Data Warehouse Sync

You can sync all of your historical and future data from Customer.io to your Data Warehouse using our Data Warehouse Sync feature. For a limited, future-only set of data, you can use Reporting Webhooks and/or a product like Stitch.

The Data Warehouse Sync feature exports individual parquet files to an Amazon S3 or Google Cloud Storage bucket that you host. We export parquet files for Deliveries, Metrics, Subjects, Outputs, People, and Attributes. Each file contains rows representing data that changed since the last export.

Once the parquet files are in your S3 or GCS bucket, you can import them into data platforms like Fivetran or data warehouses like Redshift, BigQuery, and Snowflake.

We attempt to sync every 15 minutes, though actual sync intervals and processing times may vary. When syncing large data sets, or Customer.io experiences a high volume of concurrent sync operations, it can take up to several hours to process and export data. This feature is not intended to sync data in real time.

During the first sync, you’ll receive a history of your Deliveries, Metrics, Subjects, and Outputs data. However, People who have been deleted or suppressed before the first sync are not included in the People file export and the historical data in the other export files is anonymized for the deleted and suppressed People.

Set up a Database Integration

Data warehouse sync publishes data to a bucket that you can then ingest into your data warehouse. In the Integrations > Databases catalog, you can select Amazon Redshift, Snowflake, Google BigQuery, etc, but the setup in Customer.io is the same: you point your workspace to the Amazon S3 or Google Cloud Storage (GCS) bucket you want to export parquet files to.

You must set your data warehouse to ingest this data. There are many approaches to ingesting data, but it typically requires a COPY command to load the parquet files from your bucket. After you load parquet files, you should set them to expire so they are automatically deleted.

Snowflake integration example
Snowflake integration example

Set up Data Warehouse Sync with Google Cloud Storage

Before you begin, make sure that you’re prepared to ingest relevant parquet files from Customer.io.

You must set up a service account key in JSON that grants read/write permissions to your GCS bucket. You’ll provide the contents of this key to Customer.io when setting up your integration.

  1. Log in to Customer.io.

  2. Go to Integrations and select your database integration with Google Cloud Storage as your Sync Bucket, or select Google Cloud Storage as a direct integration.

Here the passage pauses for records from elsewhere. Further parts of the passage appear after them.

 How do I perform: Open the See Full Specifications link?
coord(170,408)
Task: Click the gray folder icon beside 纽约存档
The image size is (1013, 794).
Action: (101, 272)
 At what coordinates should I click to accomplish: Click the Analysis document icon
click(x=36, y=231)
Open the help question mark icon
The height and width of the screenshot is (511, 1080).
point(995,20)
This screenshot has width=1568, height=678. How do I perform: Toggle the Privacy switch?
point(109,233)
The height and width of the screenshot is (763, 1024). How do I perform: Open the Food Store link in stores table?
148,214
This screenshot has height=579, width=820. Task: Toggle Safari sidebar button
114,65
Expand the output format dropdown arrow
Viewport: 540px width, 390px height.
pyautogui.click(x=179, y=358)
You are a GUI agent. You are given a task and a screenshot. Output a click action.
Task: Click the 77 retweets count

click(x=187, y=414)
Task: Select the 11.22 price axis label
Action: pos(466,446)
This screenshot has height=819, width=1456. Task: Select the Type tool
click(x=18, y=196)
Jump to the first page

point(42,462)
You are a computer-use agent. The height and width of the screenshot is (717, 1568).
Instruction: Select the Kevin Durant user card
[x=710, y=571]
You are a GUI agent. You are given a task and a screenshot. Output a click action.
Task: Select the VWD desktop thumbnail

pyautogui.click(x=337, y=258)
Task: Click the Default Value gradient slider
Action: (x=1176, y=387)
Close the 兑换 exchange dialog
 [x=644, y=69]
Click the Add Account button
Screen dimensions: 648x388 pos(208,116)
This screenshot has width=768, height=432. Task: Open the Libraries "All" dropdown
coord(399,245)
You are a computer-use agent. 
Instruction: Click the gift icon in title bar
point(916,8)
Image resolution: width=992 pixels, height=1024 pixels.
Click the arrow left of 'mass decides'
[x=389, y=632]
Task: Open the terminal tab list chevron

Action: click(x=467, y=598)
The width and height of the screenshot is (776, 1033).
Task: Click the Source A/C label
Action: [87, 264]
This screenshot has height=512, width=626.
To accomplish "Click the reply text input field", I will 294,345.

  3. Enter information about your GCS bucket and click Validate & select data.

    • Enter Name of your GCS bucket.
    • Enter the Path to your GCS bucket.
    • Paste the JSON of your Service Account Key.
    dws-gcs-bucket.png
    dws-gcs-bucket.png
  4. Select the data that you want to export from Customer.io to your bucket. By default, we export all data, but you can disable the types that you aren’t interested in.

  5. Click Create and sync data.

Set up Data Warehouse Sync with Amazon S3 or Yandex

Before you begin, make sure that you’re prepared to ingest relevant parquet files from Customer.io.

  1. Create an Access Key and a Service Key with read/write permissions to your S3 or Yandex bucket.

  2. Log in to Customer.io.

  3. Go to Integrations, and select your database integration with Amazon S3 as your Sync Bucket. You can also select Yandex or Amazon S3 as a direct integration.

  4. Enter information about your bucket and click Select data.

    • Enter the Name of your bucket.
    • Enter the path to your bucket.
    • Paste your Access and Secret keys in the appropriate fields.
    • Select the Region your bucket is in.
    dws-s3-setup.png
    dws-s3-setup.png
  5. Select the data types that you want to export from Customer.io to your bucket. By default, we export all data types, but you can disable the types that you aren’t interested in.

  6. Click Create and sync data.

Initial Sync

Your initial sync is a set of files containing historical data to represent your workspace’s current state. Subsequent sync files contain changesets.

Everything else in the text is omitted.